Top of Material supplied

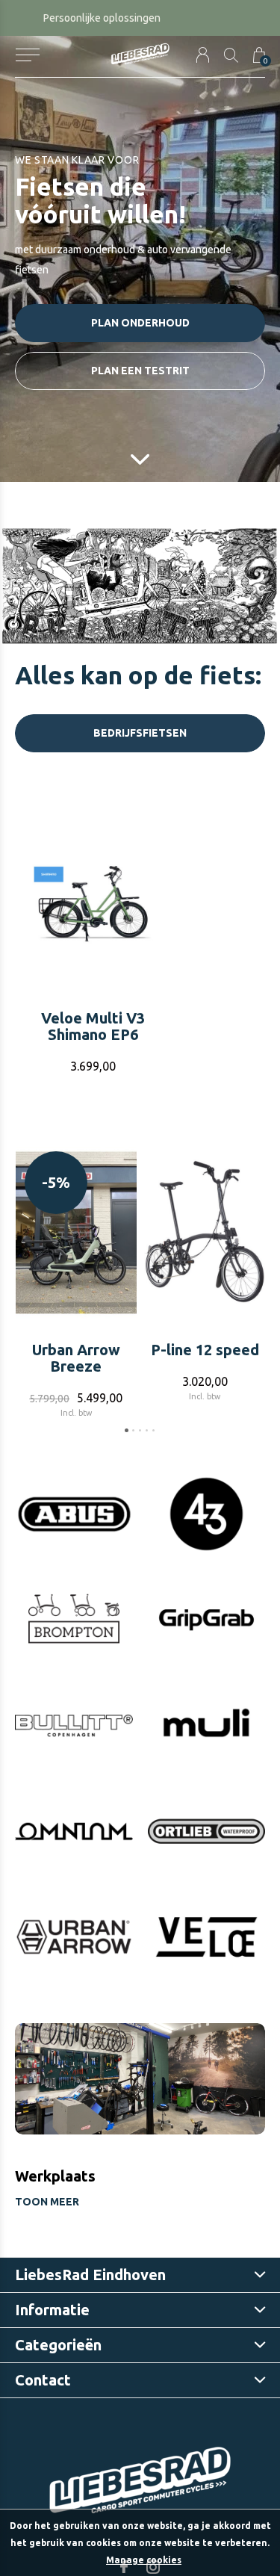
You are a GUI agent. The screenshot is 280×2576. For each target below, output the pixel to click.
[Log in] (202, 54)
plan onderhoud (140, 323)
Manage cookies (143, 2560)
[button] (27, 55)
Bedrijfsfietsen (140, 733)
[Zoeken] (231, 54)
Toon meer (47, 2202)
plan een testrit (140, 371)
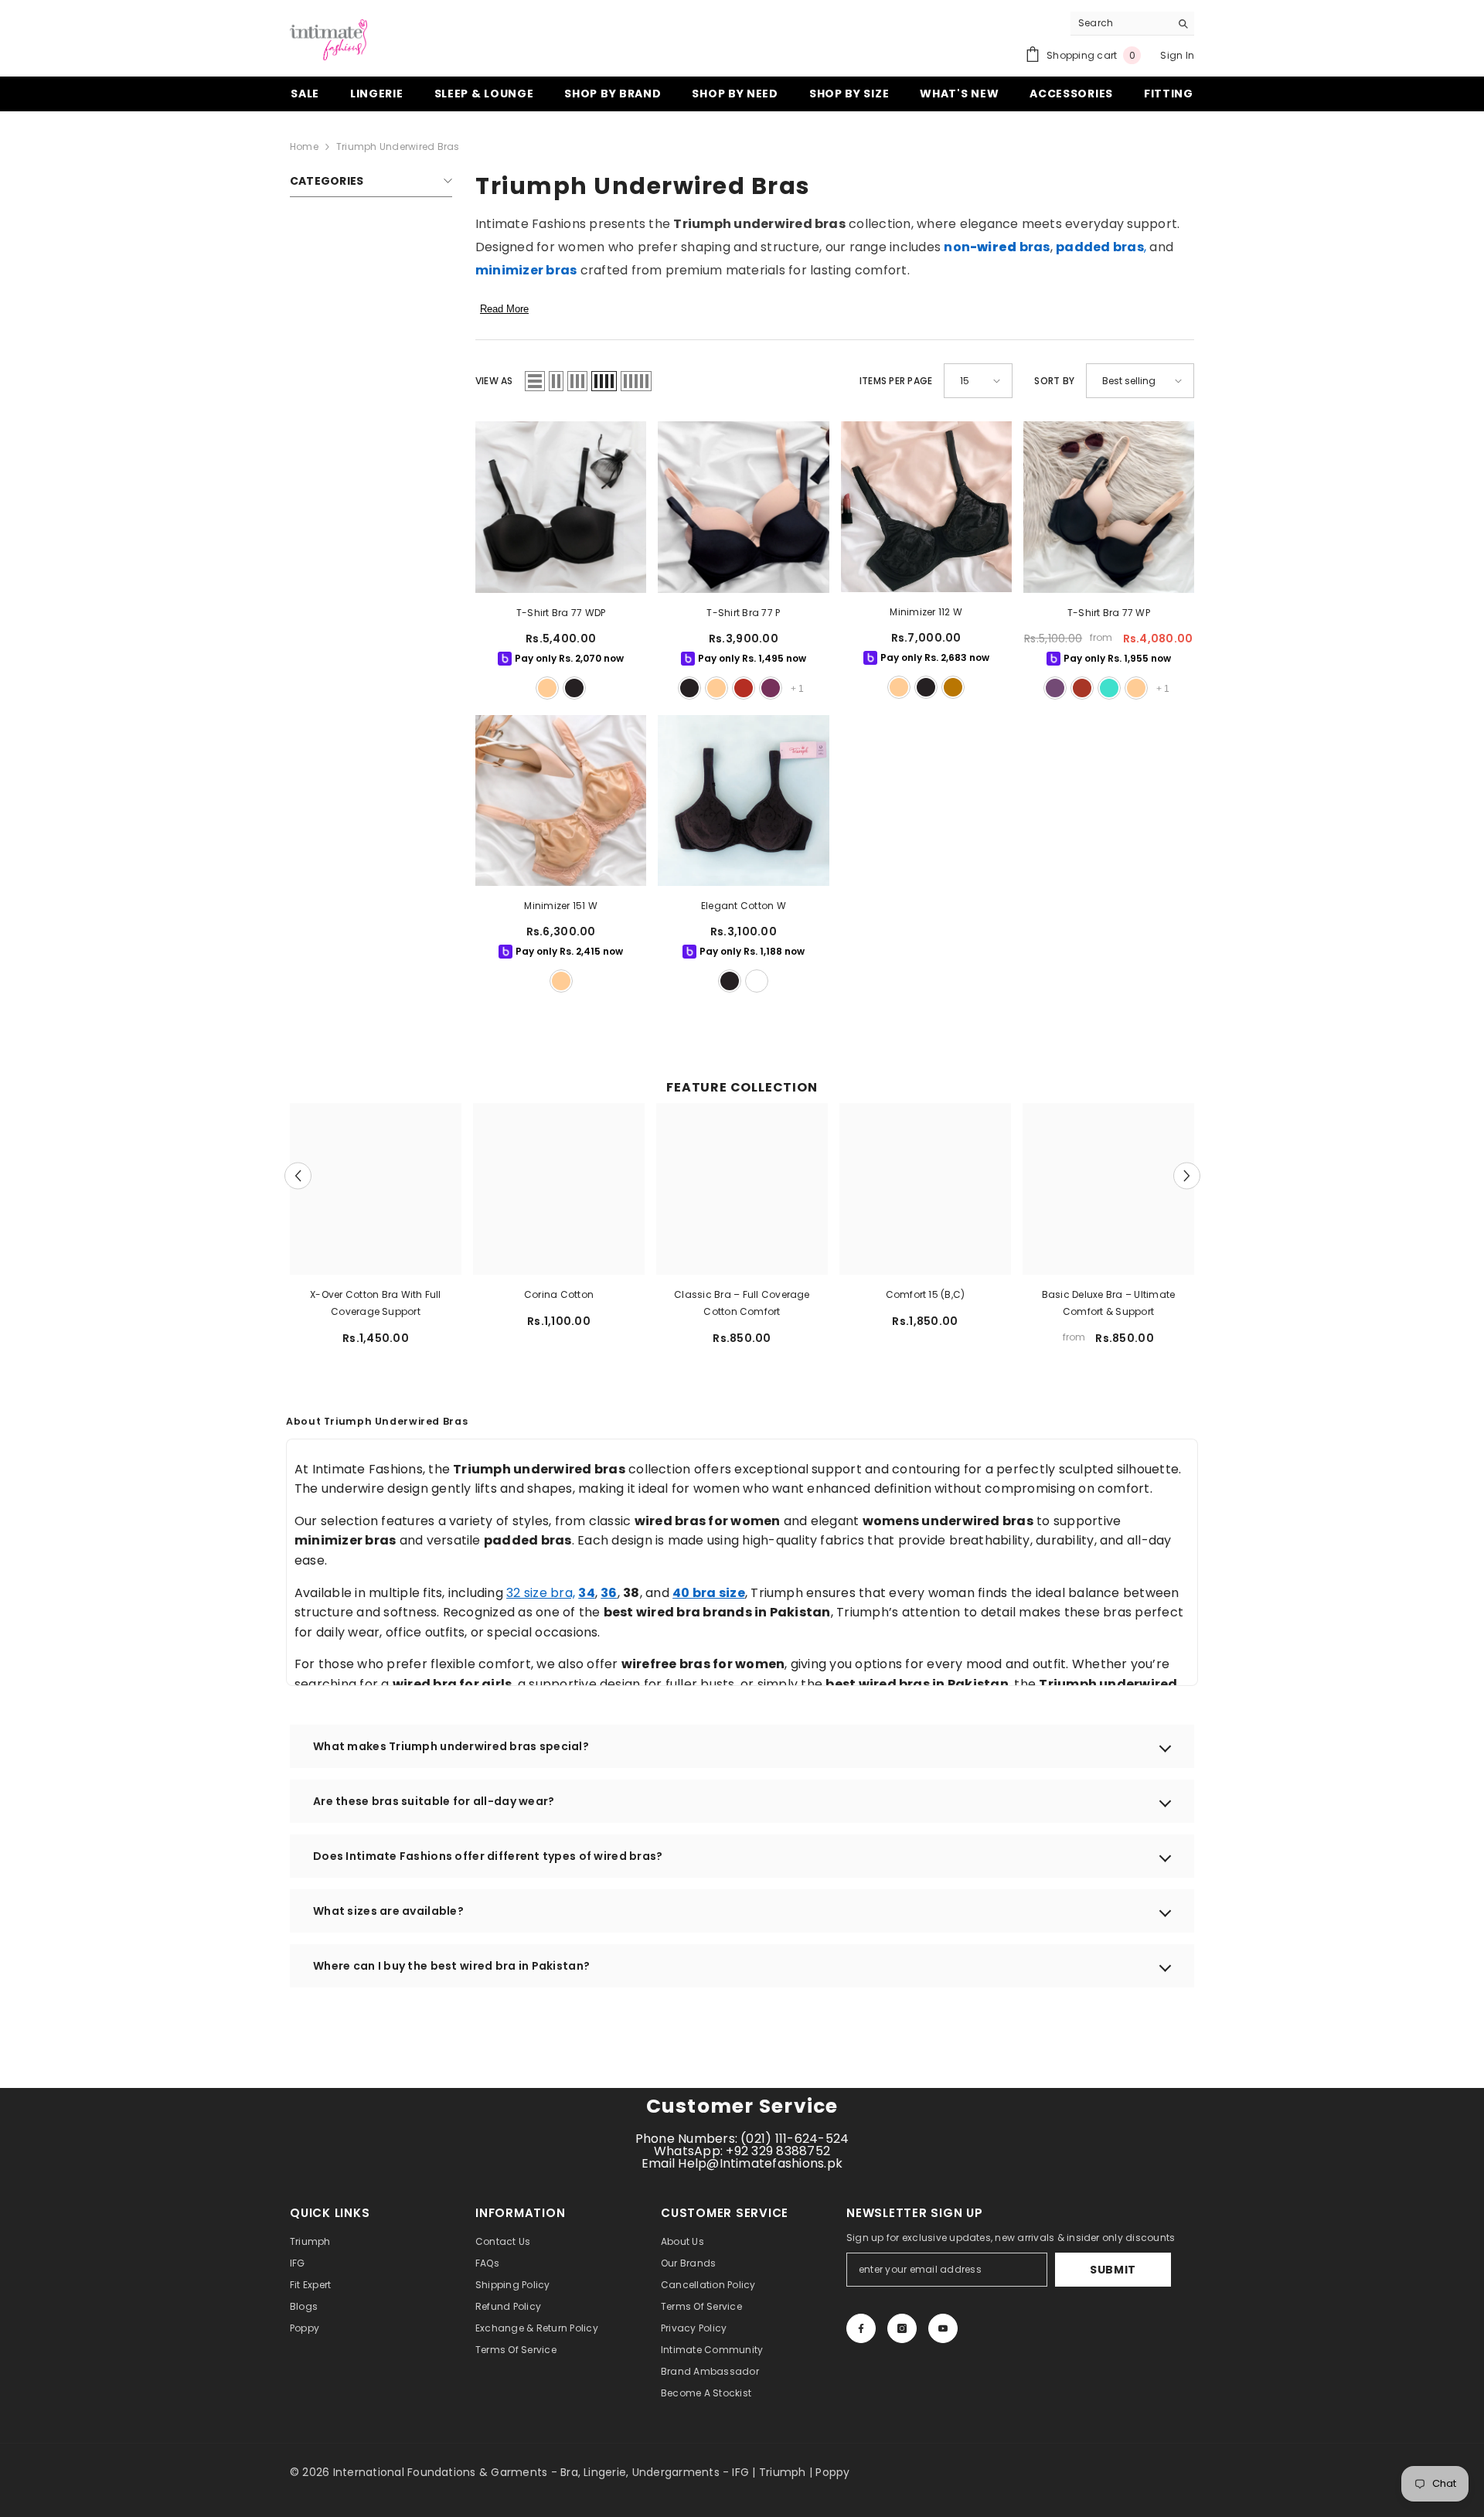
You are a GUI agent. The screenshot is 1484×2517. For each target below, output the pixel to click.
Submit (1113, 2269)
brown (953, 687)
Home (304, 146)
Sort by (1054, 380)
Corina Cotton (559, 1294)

Bottom of Material supplied
Top of Material supplied

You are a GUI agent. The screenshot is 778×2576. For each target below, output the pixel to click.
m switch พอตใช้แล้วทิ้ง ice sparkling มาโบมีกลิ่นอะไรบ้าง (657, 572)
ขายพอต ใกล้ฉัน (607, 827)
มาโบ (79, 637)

Bottom of Material supplied
Top of Material supplied

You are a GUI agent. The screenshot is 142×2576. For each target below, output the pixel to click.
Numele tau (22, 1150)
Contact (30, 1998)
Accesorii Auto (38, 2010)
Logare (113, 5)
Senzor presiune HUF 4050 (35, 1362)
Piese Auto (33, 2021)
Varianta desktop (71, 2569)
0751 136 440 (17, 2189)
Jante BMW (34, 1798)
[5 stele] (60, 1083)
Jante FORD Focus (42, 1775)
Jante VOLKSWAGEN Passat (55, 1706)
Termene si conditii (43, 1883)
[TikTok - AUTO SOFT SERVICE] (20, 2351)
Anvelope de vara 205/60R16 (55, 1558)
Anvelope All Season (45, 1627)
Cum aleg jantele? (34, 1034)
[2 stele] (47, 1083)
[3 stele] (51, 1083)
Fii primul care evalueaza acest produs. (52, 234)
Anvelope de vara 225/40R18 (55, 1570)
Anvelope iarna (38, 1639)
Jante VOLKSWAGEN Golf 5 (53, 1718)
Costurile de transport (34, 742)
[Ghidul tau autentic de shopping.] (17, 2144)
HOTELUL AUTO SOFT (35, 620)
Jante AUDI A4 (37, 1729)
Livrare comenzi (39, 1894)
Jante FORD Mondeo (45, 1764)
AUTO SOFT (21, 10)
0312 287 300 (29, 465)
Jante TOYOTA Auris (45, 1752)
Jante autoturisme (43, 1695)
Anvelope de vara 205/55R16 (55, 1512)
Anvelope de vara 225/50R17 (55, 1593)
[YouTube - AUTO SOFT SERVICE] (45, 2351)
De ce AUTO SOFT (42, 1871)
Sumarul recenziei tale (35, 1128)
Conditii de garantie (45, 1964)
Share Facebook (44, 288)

Bottom of Material supplied

### What the task requires
Look above for the line containing "Jante autoturisme (43, 1695)" and the line containing "Share Facebook (44, 288)". Transcribe both, with the lines between them, exactly.

### Solution to this problem
Jante autoturisme (43, 1695)
Anvelope de vara 205/55R16 (55, 1512)
Anvelope de vara 225/50R17 (55, 1593)
[YouTube - AUTO SOFT SERVICE] (45, 2351)
De ce AUTO SOFT (42, 1871)
Sumarul recenziei tale (35, 1128)
Conditii de garantie (45, 1964)
Share Facebook (44, 288)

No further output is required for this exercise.